■ EXTRAIT DU TEXTE
● ● ●

Avocat tonitruant, romancier proche des hussards et homosexuel fasciné par le fascisme, Stephen Hecquet ne pouvait trouver sa place dans la France des années 1950. Frédéric Casotti ressuscite cet électron libre.


Il est des personnages, obscurément cultes, qui incarnent une époque mieux que pas mal de premiers couteaux. Ainsi Alain Pacadis, emblème de la fin du punk parisien et du début des années 1980. En lisant le livre de Frédéric Casotti, qui ressuscite la figure sulfureuse et tragique de l’avocat Stephen Hecquet, on se dit que ce dernier aurait pu être un symbole de l’immédiate après-guerre : temps troublés où l’on blanchissait les mauvaises réputations. Ami de Nimier, avocat et écrivain, chroniqueur prolifique, plaideur enragé, ascète ombrageux, marginal, misogyne revendiqué, homosexuel fasciné par l’esthétique fasciste de la Révolution nationale, provocateur : tel était Stephen Hecquet, né en 1919 à Valenciennes. Vie et trépas d’un maudit sonde les plis et replis d’une personnalité contrariée, qui a vécu dans l’urgence, consciente que son passage sur Terre serait court (il se savait condamné par une malformation cardiaque).

Auteur de dix romans, Stephen Hecquet est un hussard oublié. Faut-il le rappeler ? À l’ombre des quatre chênes (Déon, Blondin, Laurent et Nimier) ne poussaient pas que des glands. Pourtant Casotti n’en fait pas un martyr : en s’intéressant davantage à l’avocat qu’au romancier, il suggère que le premier valait mieux que le second. Hecquet le dit lui-même, à un auteur en vogue dont il venait de démolir le bouquin, lors d’un cocktail : « J’écris des romans et ils sont également très mauvais ; alors quand je vous dis que le vôtre l’est, vous pouvez me croire. »

● ● ●

■ TÂCHES ET EXERCICES
1. Résumez en deux phrases le texte consacré à Stephen Hecquet.
2. Écrivez la suite du texte consacré à Stephen Hecquet, à partir de sa dernière phrase.
Les données n'interviennent pas dans ce travail.

■ EXTRAIT DE DONNÉES
● ● ●

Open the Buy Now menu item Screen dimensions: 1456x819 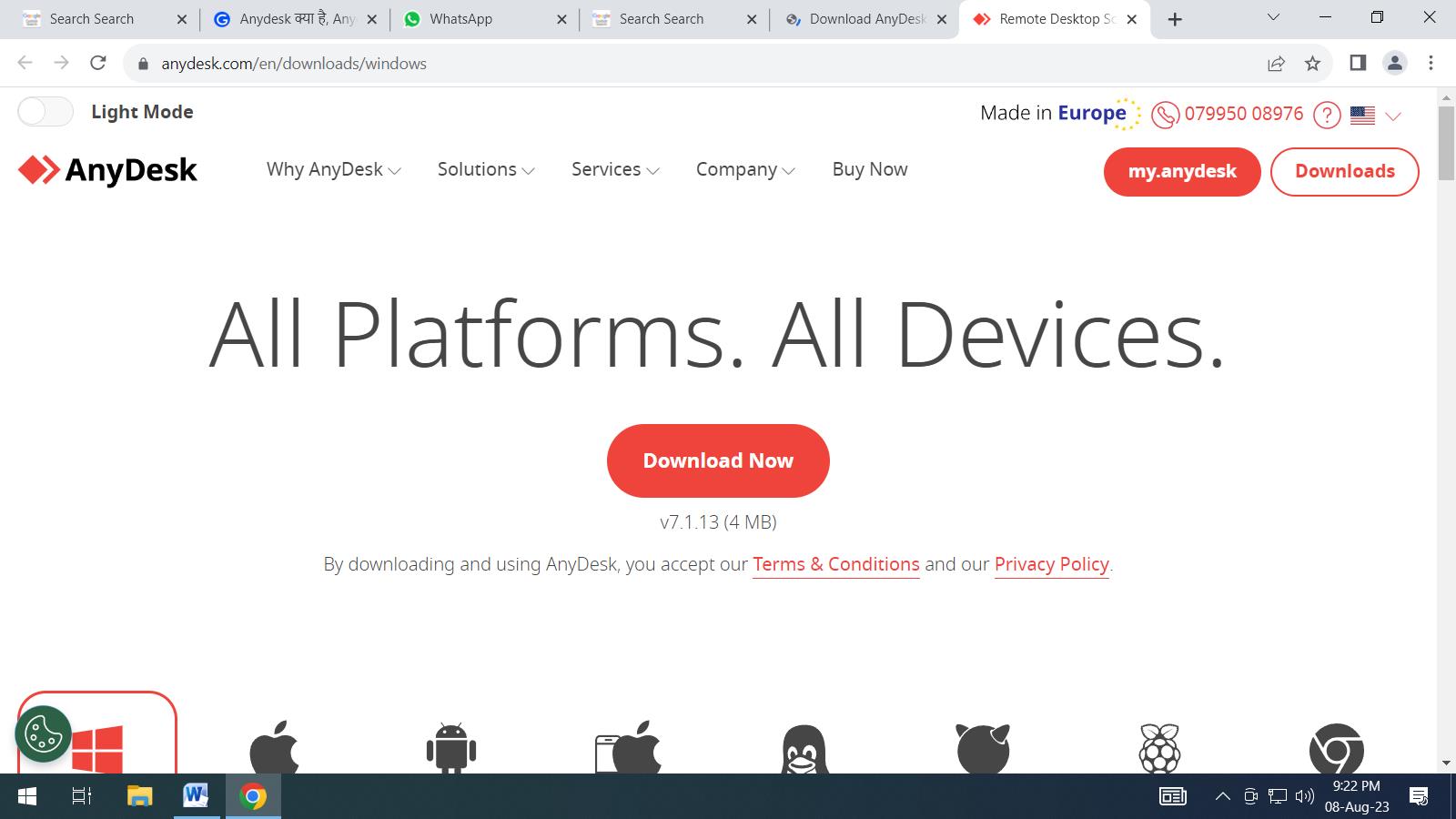(869, 170)
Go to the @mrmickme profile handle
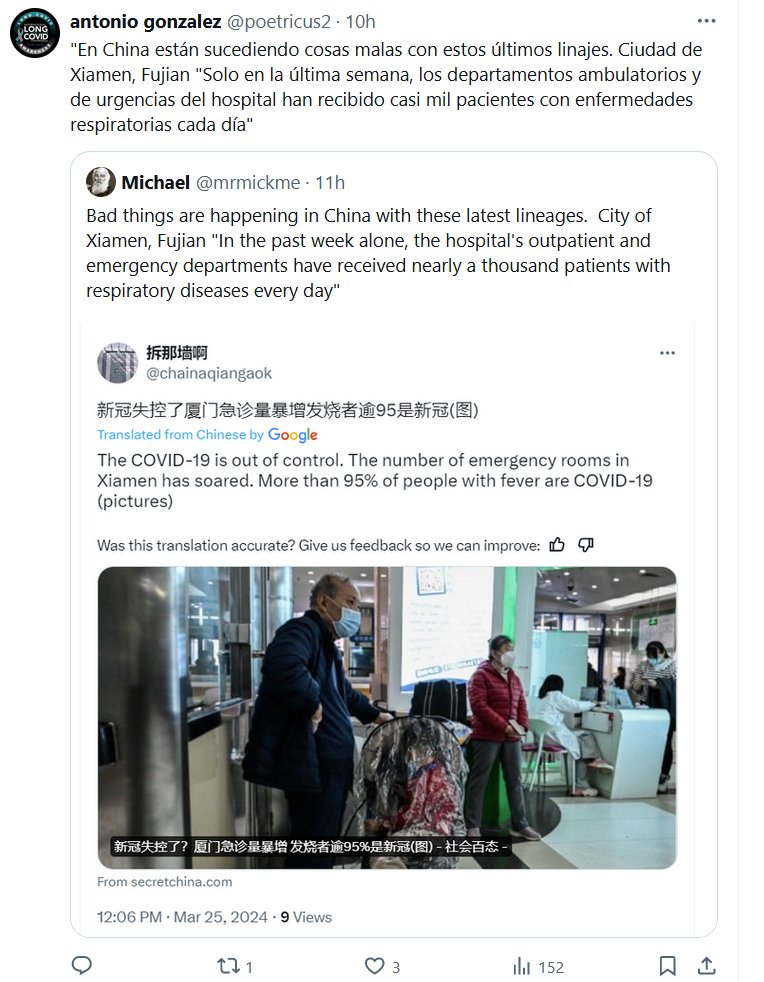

● ● ●

■ LES RÉSULTATS
1. Le livre de Frédéric Casotti ressuscite Stephen Hecquet, avocat et écrivain né en 1919 à Valenciennes, provocateur, misogyne revendiqué et homosexuel fasciné par l'esthétique fasciste, qui a vécu dans l'urgence en se sachant condamné par une malformation cardiaque. Auteur de dix romans, ce hussard oublié intéresse Casotti davantage comme avocat que comme romancier, ce qui suggère que le premier valait mieux que le second.

2.
L’avocat, lui, est hors-norme. Il décortique les dossiers « comme on dévore le moindre recoin de chair d’un tourteau », plaide en virtuose. De Nimier il a le culte de l’amitié et la détestation des belles consciences, mais la comparaison s’arrête là. Hecquet n’a pas le goût des voitures de sport ni la séduction compulsive. Il travaille sans arrêt, vit en trappiste. Vingt ans avant Vergès, il dessine les contours d’une défense de rupture et envisage l’audience comme une guerre totale. Il défend tout le monde, pauvres et riches, avec un faible pour les pestiférés : dans sa salle d’attente, d’anciens miliciens coudoient des nationalistes tunisiens. Homme de droite, il fait la tournée des bars gay avec Jean Genet. Tout l’homme est dans un épisode qui ouvre le livre de Casotti : avocat d’un truand condamné à mort, Hecquet sauve sa tête en claquant la porte de Vincent Auriol, président de la République, qu’il devine hostile à son recours en grâce. Impressionné par ce coup de sang, Auriol se replonge dans le dossier et accorde la grâce. Hecquet se change alors en chaperon littéraire et encourage son client à écrire, le présente à Gallimard. José Giovanni deviendra un auteur à succès, publié dans la Série noire.

Dans son livre court et nerveux, Frédéric Casotti exhume le monde judiciaire d’avant. Celui d’avant les cabinets anglo-saxons, les départements de white-collar crime. Un palais où l’on travaille à l’ancienne, que Kessel a décrit dans son Tour du malheur. Un monde immuable –celui des bâtonniers gras comme des bourgeois de Daumier – pris dans le vortex de l’Histoire. Hecquet y joue les électrons libres. Il n’a pas l’habileté mondaine, ni la suavité des ténors qui font la une de la presse judiciaire : il le paiera au prix fort.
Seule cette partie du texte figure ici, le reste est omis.